Driving past ugly steaming power plants on our way to Killkee, it's nice to put them behind us and get back to the clean and fresh air of the Irish coastal areas. Our Hydro power sources in British Columbia are so much better than coal or nuclear power, and they look nicer too.
It seems everywhere we go we are encountering abandoned churches. This one full of grave markers, some quite recent, and some quite old, is just off the main roadway.
After a brief stop at a small fishing town beach area we head to the coastal beach town of Kilkee.
Kilkee
As we pull into Kilkee we are reminded of the strength of Guinness, not sure how true it is, but it's a funny piece of history. Nolan's B&B looks great from the outside, but it's pretty Bare bones, and it's more than just a walk into town... that's ok, they can't all be amazing guest houses.
Arriving early enough, and with not much in the town, we decide to take a little drive to this place on the map called Loop Head road. If nothing else we'll see some of the countryside.
The lighthouse at Loop Head The cute little car at Loop Head
After a fairly straight drive down a fairly straight road through the country we end up at the tip of the County Clare headlands and an impressive lighthouse surrounded by amazing cliffs!!!
Using rocks that are lying around, visitors have spelled out messages on the cliff edges, most are sweet "I Love You" notes, some are country, city or team names, and some can't be written.
The cliffs on the three sides of the lighthouse are amazing!
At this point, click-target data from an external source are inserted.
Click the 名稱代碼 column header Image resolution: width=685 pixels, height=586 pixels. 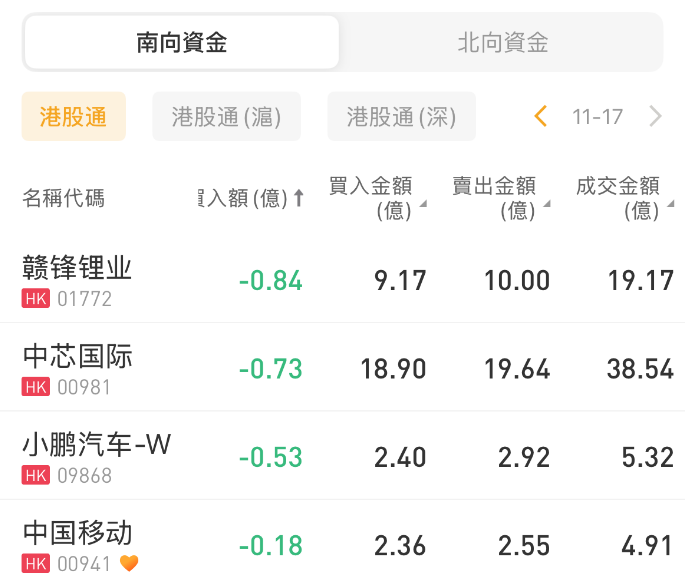[63, 198]
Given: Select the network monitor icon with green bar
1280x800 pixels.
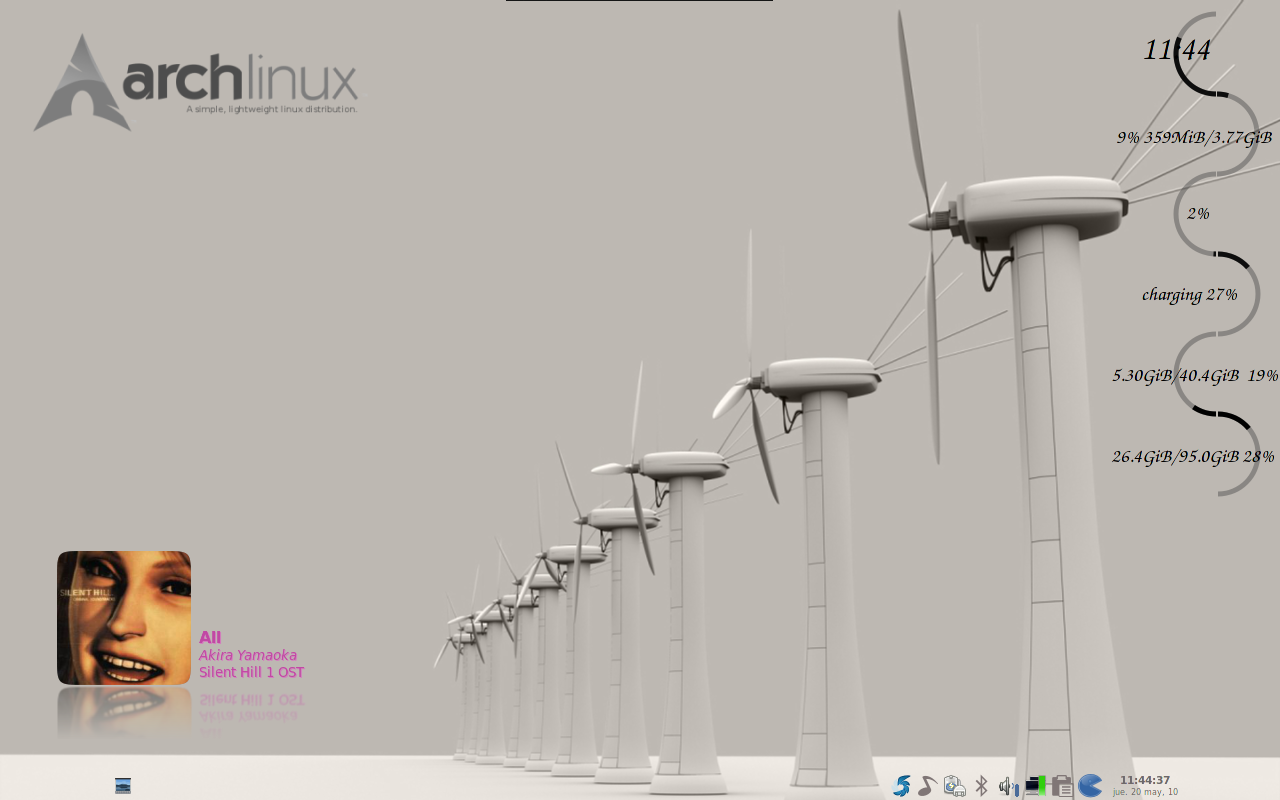Looking at the screenshot, I should (x=1033, y=785).
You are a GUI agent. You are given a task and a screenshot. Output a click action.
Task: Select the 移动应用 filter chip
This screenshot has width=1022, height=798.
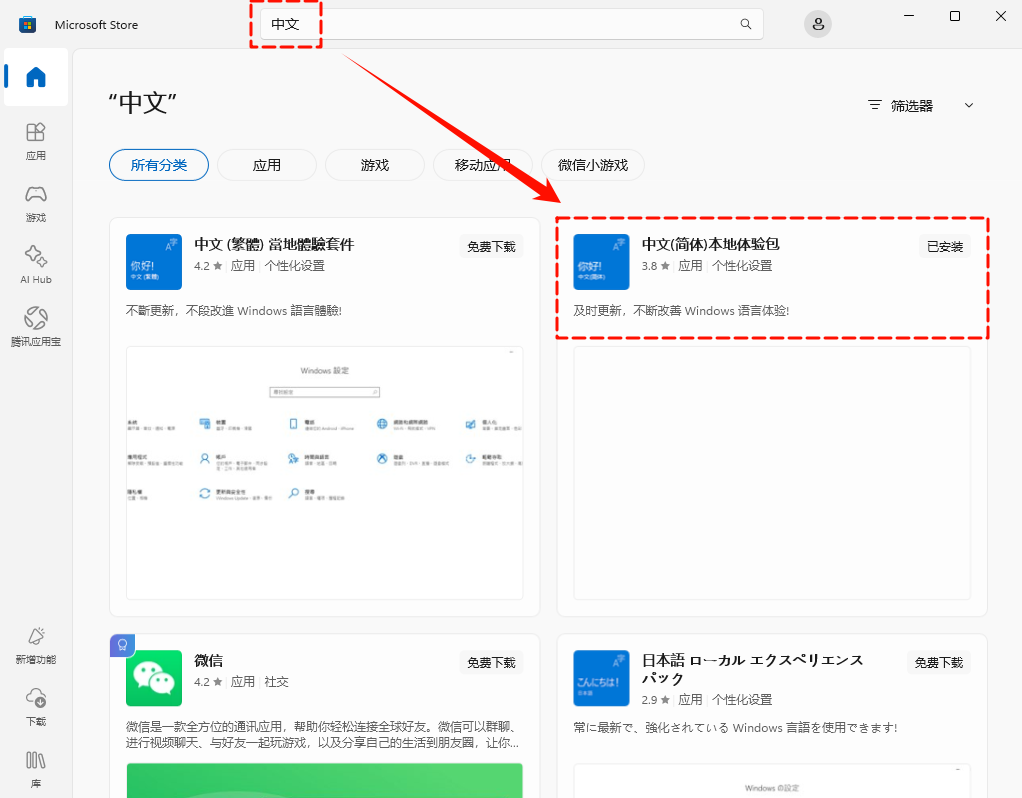click(x=482, y=166)
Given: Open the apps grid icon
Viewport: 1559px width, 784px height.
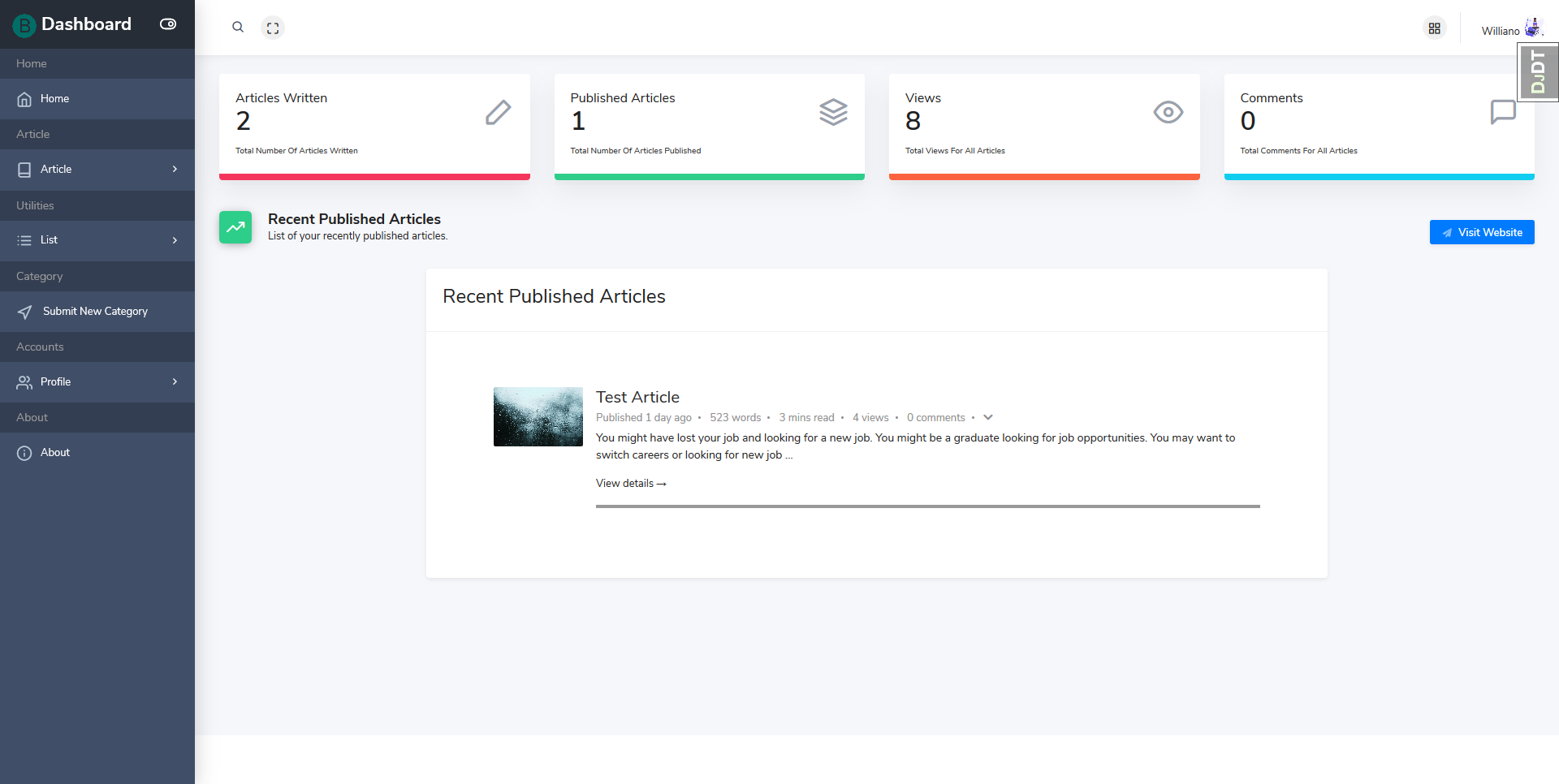Looking at the screenshot, I should (1435, 28).
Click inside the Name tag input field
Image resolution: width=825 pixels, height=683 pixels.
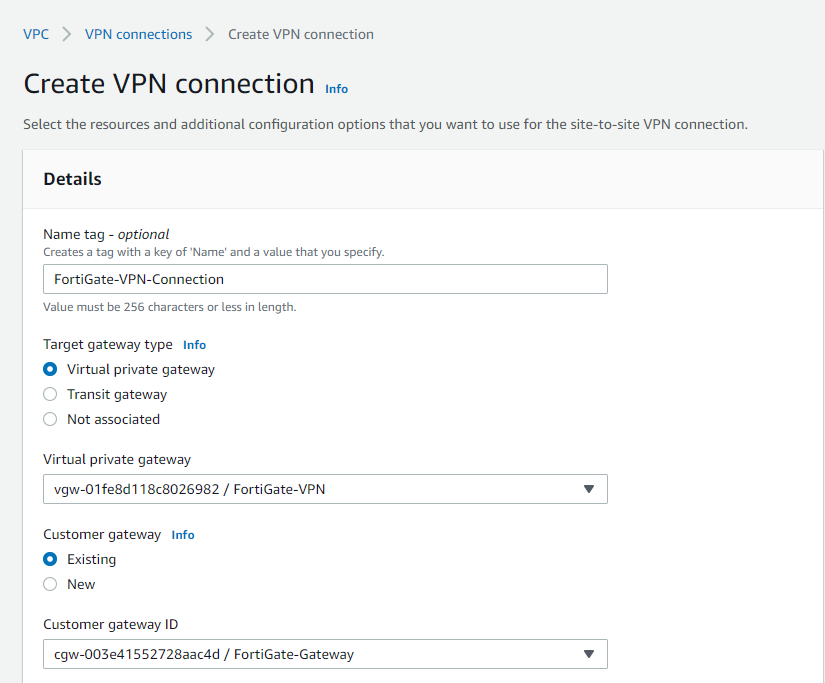(325, 279)
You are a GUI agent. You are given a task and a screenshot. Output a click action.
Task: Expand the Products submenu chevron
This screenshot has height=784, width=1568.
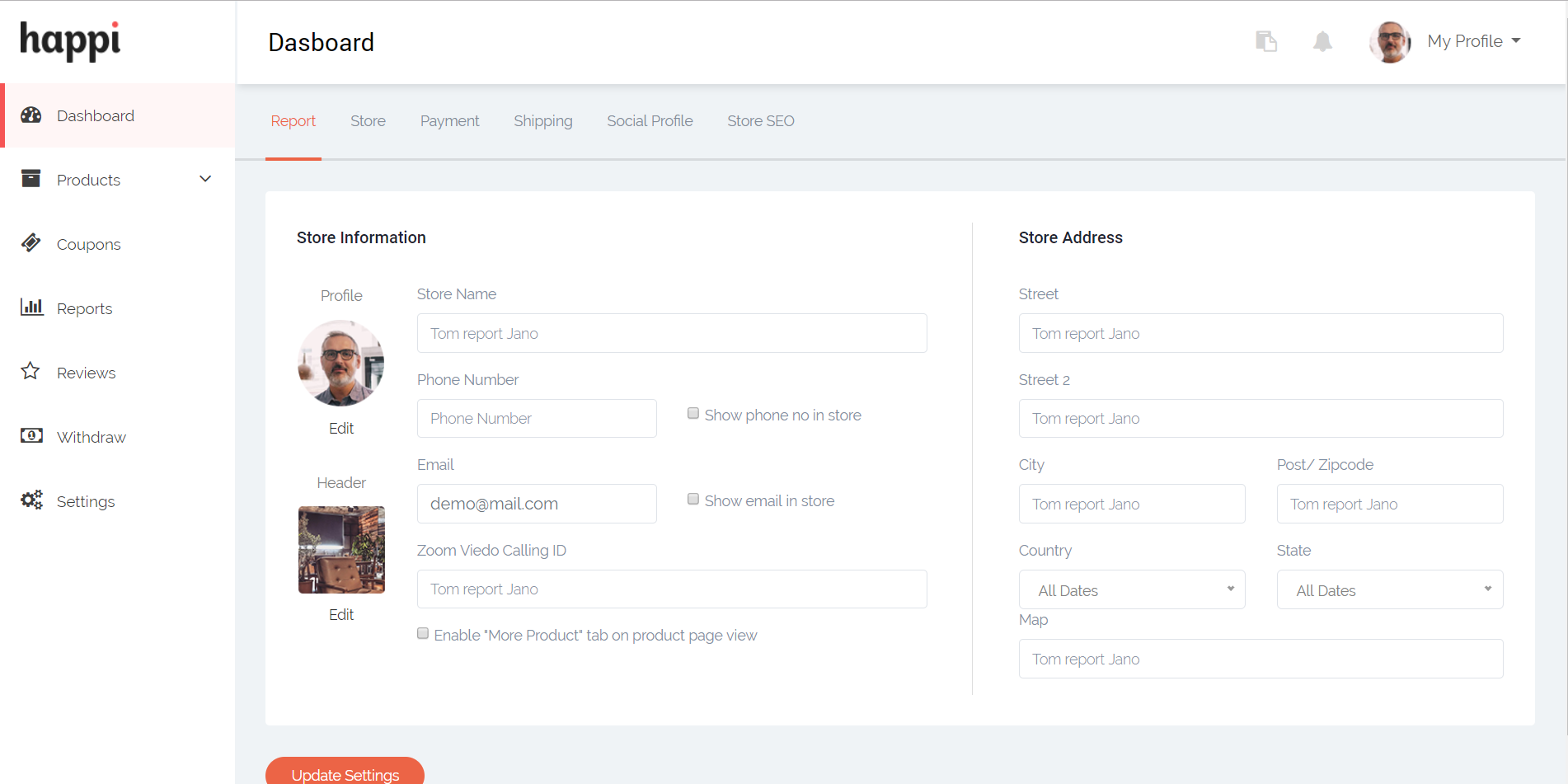tap(205, 179)
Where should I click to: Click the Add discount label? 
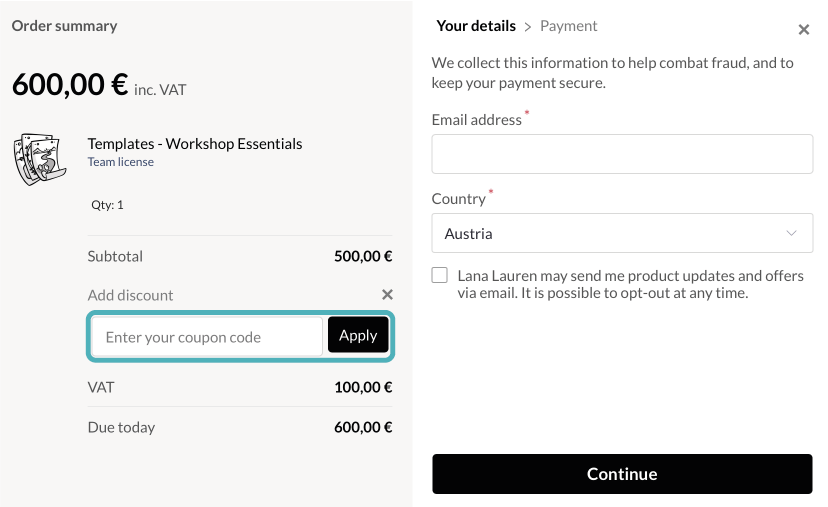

Seabirds are nesting and flying around, the cliffs are changing colours as the sun is lowering in the sky. As we watch, a pod of dolphins is playing in the Ocean, unfortunately as the sun is coming down, it's not bright enough to get a good picture of them as they splash, jump and weave their way back and forth on the coast.
We are seemingly at the end of the world as the sun sets on the west coast of Ireland. Scenic cliffs overlooking crashing waves, seabirds circling in the skies, and a colourful sunset at Loop Head, what better way to end another great day on the Emerald Isle?
We drove back to Kilkee to have dinner in town, by the time we got back there was only one place still serving food, the Kilkee Bay hotel, just seemed appropriate to have seafood, and it was good.
Getting back to Nolan's B&B we discovered it had lots of cobwebs and a spider, so I had to "Clean House" before Norine would let us go to bed. Spiders removed, we head to bed, exhausted.